An Overview of Dog Leashes

There are a variety of dog training leashes on the market and choosing the best one can feel overwhelming. Choices can be easily narrowed down by taking a closer look into the functionality of dog training leashes and their common uses. Following are some common, and not so common, types of dog leashes found in pet stores today.

Material

Leashes come in a variety of materials nowadays.

Nylon leashes are very common and relatively affordable, but they can easily chafe and cut into the skin, especially when dealing with an exuberant dog.

Many trainers recommend leather dog leashes which tend to soften over time and are quite durable. Leather braided leashes may be more expensive, but they are kinder on the hands when compared to nylon leashes and their texture offers a better grip.

Cotton leashes are fairly priced and offer the advantage of being easy to wash and quite durable. Since they come in different colors, they can be coordinated with the collar.

Chain leashes, on the other hand, are the perfect match for choke or prong collars and are great deterrents for dogs who like to chew on nylon, cotton, and leather dog leashes.

Some dog training leashes also come in a reflective material to allow safe walks in the night.

Length

The ideal leash length ultimately depends on your training needs and local requirements.

The most common leash is generally 6 feet long, designed for casual walks. Shorter leashes are commonly used for training or safety purposes. Pull tabs, also known as traffic leads, are very short leashes generally averaging between 6 to 10 inches and commonly used in metropolitan areas. Dog training leads are generally 1 to 2 feet long and are often used to train a dog to heel.

Longer leashes give dogs a glimpse of freedom while still keeping them well under control. Retractable dog leashes allow dogs to walk farther from their other owners, but they may expose the dog to upcoming traffic or other dangers around the corner. Long lines, ranging between 15 to 50 feet, are excellent for training dogs the recall command or for preparing dogs for hunting, trailing and herding trials.

Purposes

There are several dog training leashes built for specific purposes.

Drag lines are lightweight leashes made to be worn indoors for the purpose of discouraging dogs from jumping or climbing on furniture. Couplers and triplers are leash extensions specifically designed to walk two or three dogs at a time. Bike leashes, as the name implies, are used to attach a dog to a bike using a harness.
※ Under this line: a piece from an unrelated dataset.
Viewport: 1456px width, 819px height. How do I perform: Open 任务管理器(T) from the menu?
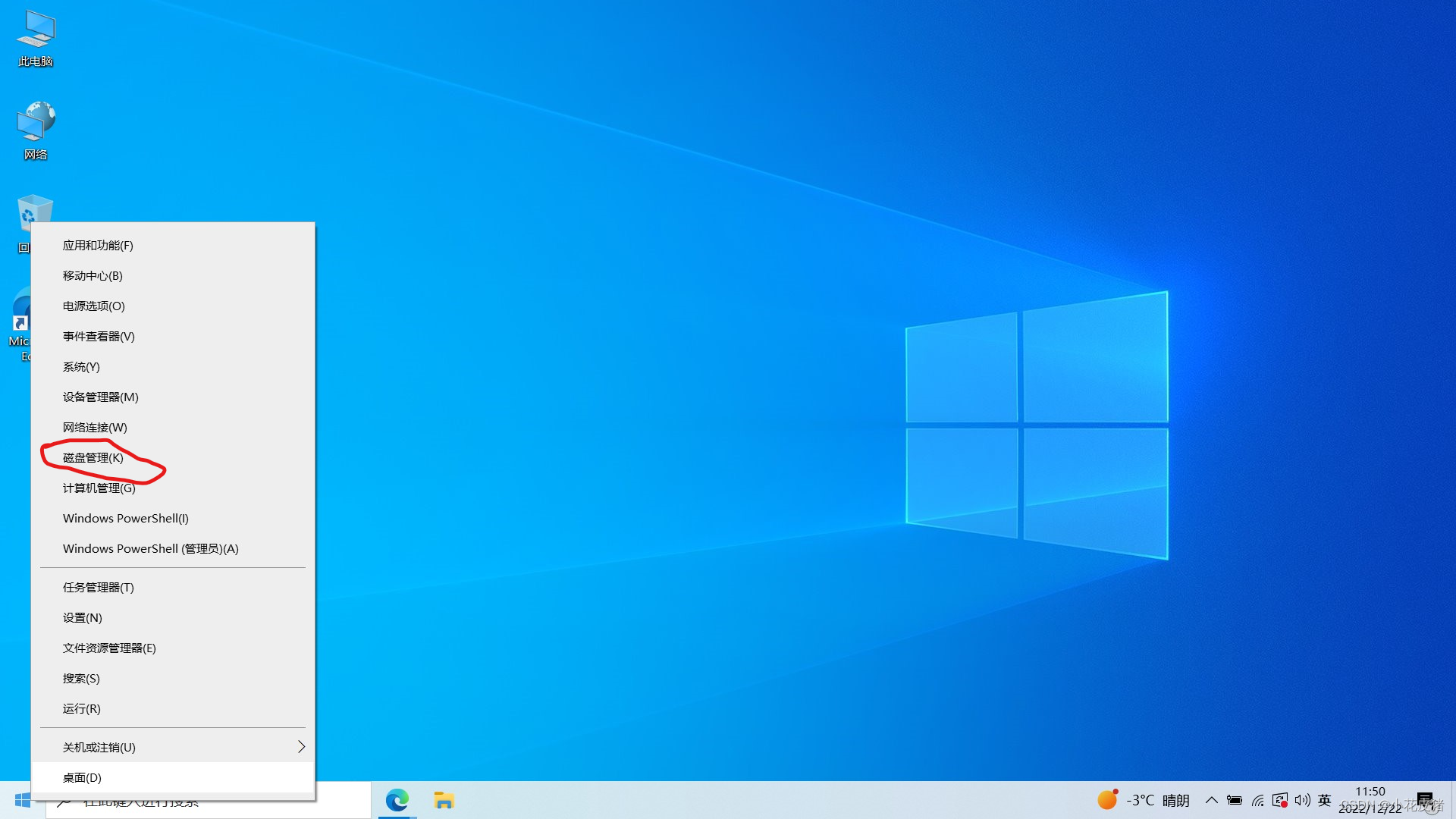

Hands-free leashes, on the other hand, can be attached around the owner's waist for comfortable jogging sessions at the park. Finally, slip leads can be slipped through a dog's head so to offer quick, flawless control.

Considerations about Safety

It is imperative to know how to use a leash properly. Some leashes are not designed for being used in certain ways.
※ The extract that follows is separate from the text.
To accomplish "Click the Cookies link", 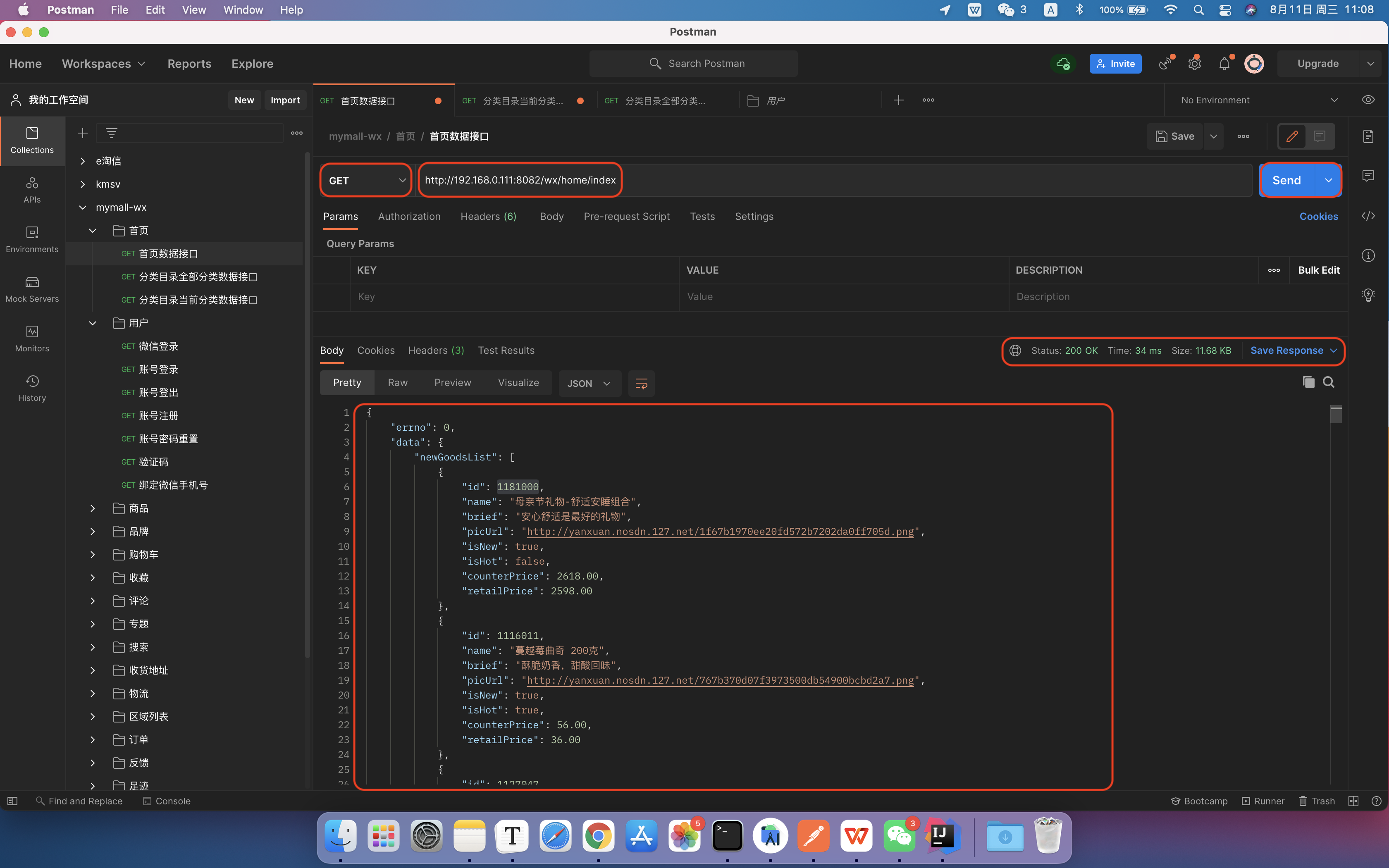I will 1318,217.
For instance, you do not want to attach your dog to a bike by attaching the leash to a collar. A dog harness with padding is a must to distribute the pull evenly and for safety purposes.

Retractable dog leashes are not meant to be used for training a dog to heel for the simple fact that they confuse the dog as to how far he is allowed to go at any time.
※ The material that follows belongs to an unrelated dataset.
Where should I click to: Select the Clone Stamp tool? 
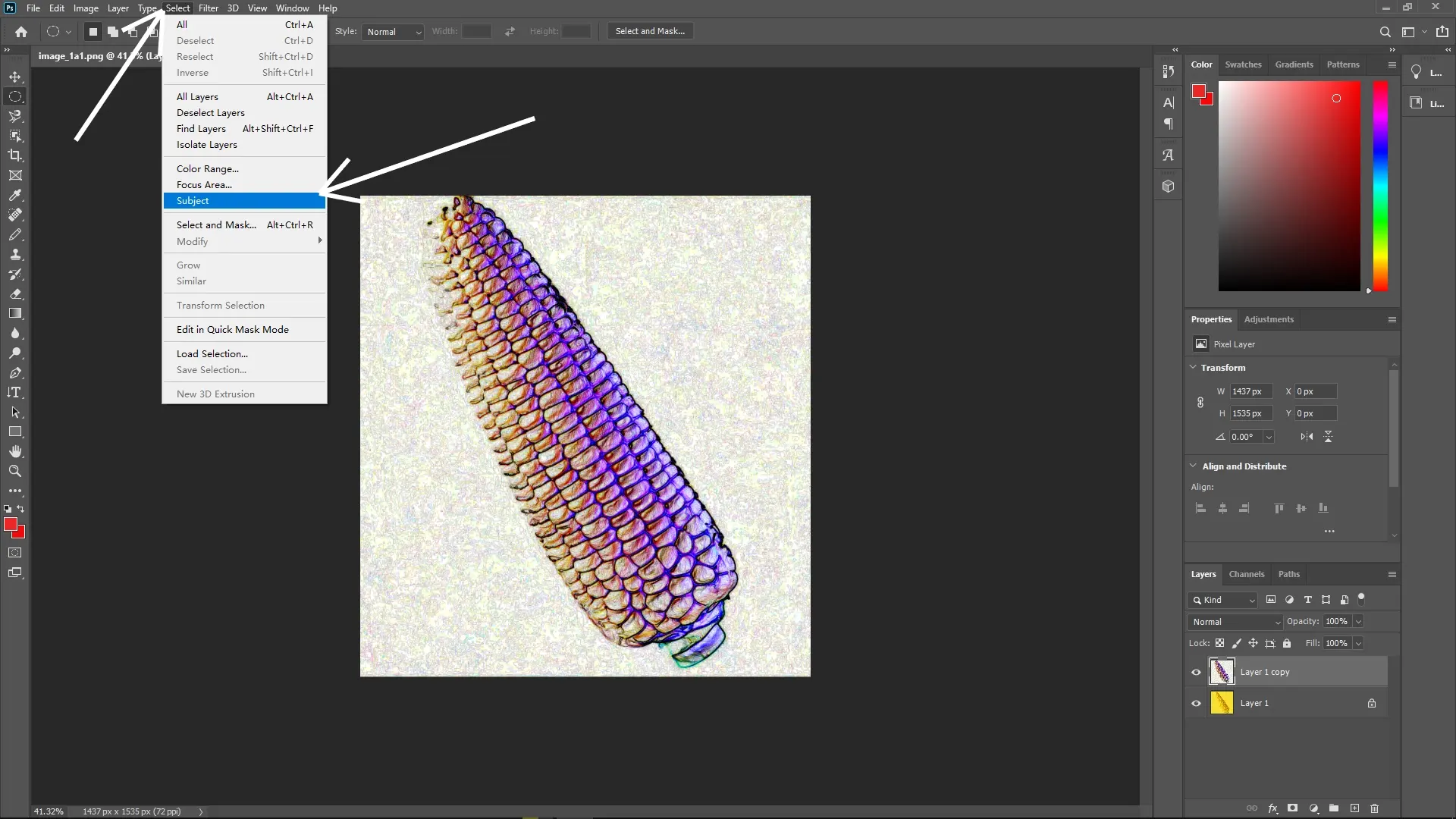click(x=15, y=254)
Most importantly, no leash should be misused. Leash jerks may ultimately cause serious neck injuries or tracheal damage. If your dog tends to pull, avoid getting too frustrated. Invest in some books, seek free dog training advice online, or consult with a professional dog trainer. Nowadays, there are far better training methods than the outdated, old-school "jerk and choke" training.

Final Thoughts...

As seen, there are a variety of dog training leashes on the market. If you are planning to train loose-leash walking, make sure you choose your dog collars and leashes wisely.

Keep in mind that dog training leashes are ultimately tools; therefore, it is up to you to acquire the necessary skills to train your dog to walk politely on a leash. So far, the best way to accomplish this is through training and the right choice of dog training leashes and collars.